With his head facing the gravel, the kid descended down the steps toward his fallen hat like a pebble sinking in a pond. "Just a hiccup." More like the choke of a sob. At the bottom of the steps, a female monster in a flowery-dress, similar in appearance to the kid, but the size larger and golden curls draping her forehead with two horns protruding from her head, ran toward the steps and scooped up the kid's hat.
"Sweeettie! LEetttt celeeeebrrateee." She bellowed as she stuck the hat back on the kid's head.
"Moooom, I didn't make it. Stop it." So it was not the fall that hurt the student.
The kid's grief provoked an even tighter squeeze from his mother. "Oh I'm so sorry, sweetie." With the kid's head buried on the side of his mother, they strolled off together. It was rare to see young college folks blessed with parental warmth.

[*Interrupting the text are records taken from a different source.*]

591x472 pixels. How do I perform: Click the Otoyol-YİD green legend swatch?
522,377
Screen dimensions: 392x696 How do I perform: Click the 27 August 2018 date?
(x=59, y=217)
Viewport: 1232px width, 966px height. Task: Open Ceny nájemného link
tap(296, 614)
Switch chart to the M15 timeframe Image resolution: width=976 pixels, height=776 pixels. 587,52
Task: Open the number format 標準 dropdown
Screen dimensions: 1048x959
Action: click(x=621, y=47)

Then, Don's back shot up another pain on his shoulder blades and right through his train of thought. Throwing his hand to his shoulder, he would have to walk off the pain sooner or later. So he staggered pass Scare students, chatting about the upcoming winter break. He wandered the campus until he found a university café and decided to grab a bite. Entering the café, he heard the cajoling of young monsters, and fraternities, gathered around small tables with chairs they snatched from vacant tables, sharing gossip and conspiring their future victories in upcoming competitions.
After making his purchase, he set down a plate with a little tart and a cup of hot chocolate and seated himself at the table in front of the glass window.

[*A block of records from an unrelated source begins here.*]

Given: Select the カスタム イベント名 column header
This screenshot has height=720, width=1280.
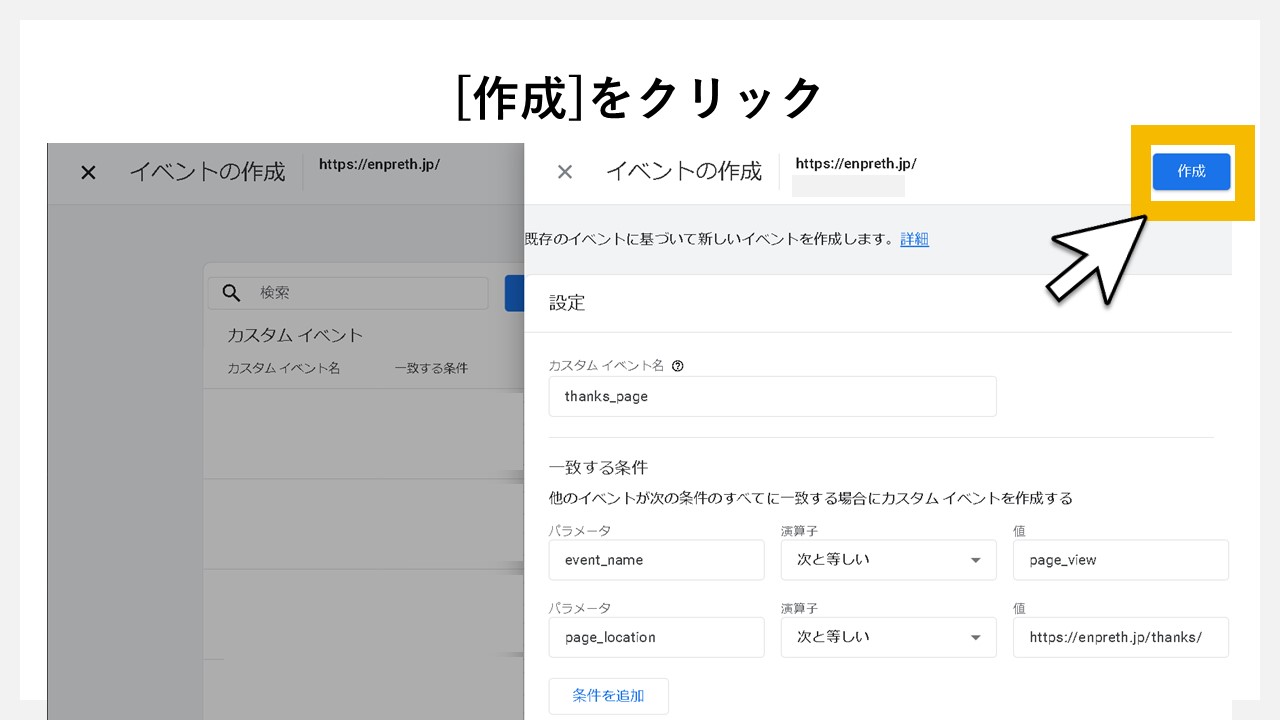Looking at the screenshot, I should tap(282, 368).
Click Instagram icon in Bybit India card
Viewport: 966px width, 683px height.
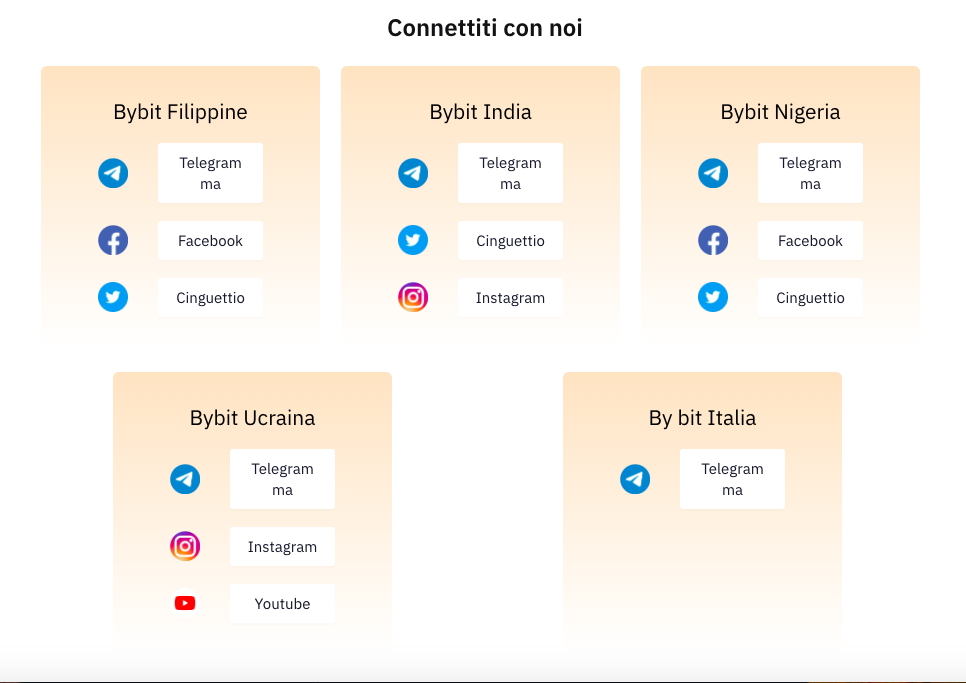[x=413, y=297]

His eye caught a Blue Poster.
"Propose Your Own Fraternity/Sorority"
Don adjusted his glasses to look closer to the smaller text below the bold text: "visit Office of Greek Life and see Claire Wheeler or Brock Pearson for procedures." Interesting. In his college, well, earlier college days, he had a curiosity about fraternity culture, but he found it redundant when he already hung around his own circle of college friends. Say, speaking of old friends…
While buried in his Scare studies last week, Don had received phone messages from old co-workers, wishing him happy birthday, a day of secondary importance to the Scare Finales. Don stared down at his tart, his overdue birthday treat for the five decades and two years he lived. He should probably make time to get in touch with his old friends tonight. So he bit into the tart, gulped down his drink to wash the crumbs down, and wiped the chocolate from his fin-like mustache and picked up his remaining tart with a napkin. Tossing the paper cup in the garbage bin, he exited the café.

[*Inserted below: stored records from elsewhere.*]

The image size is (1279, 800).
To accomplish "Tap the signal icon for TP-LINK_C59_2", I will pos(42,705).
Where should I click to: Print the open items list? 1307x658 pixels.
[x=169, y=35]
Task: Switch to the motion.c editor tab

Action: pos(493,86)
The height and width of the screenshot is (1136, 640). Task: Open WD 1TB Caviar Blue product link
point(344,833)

On his way toward the University library, he passed by two familiar figures sitting at the curb of a campus road. It was the fallen Scare student again, licking half-melted chocolate ice cream cone with his mother next to him.
The kid was mumbling something so low that Don could only infer from the mother's response what the kid was saying.
"It's allllll right," she answered with her voice like a tune, "take your time Scottie, love. You'll find a new major in no time."
The kid's voice rose. "But mom, that was the only major I wanted, what am I really gonna do next? And will I even like my new major?"
Chewing on the last of his tart, Don Carlton asked himself those same questions.
A/N
Spot the homage to Pete Docter's Up (and thus a homage to Scott's voice actor Peter Sohn)!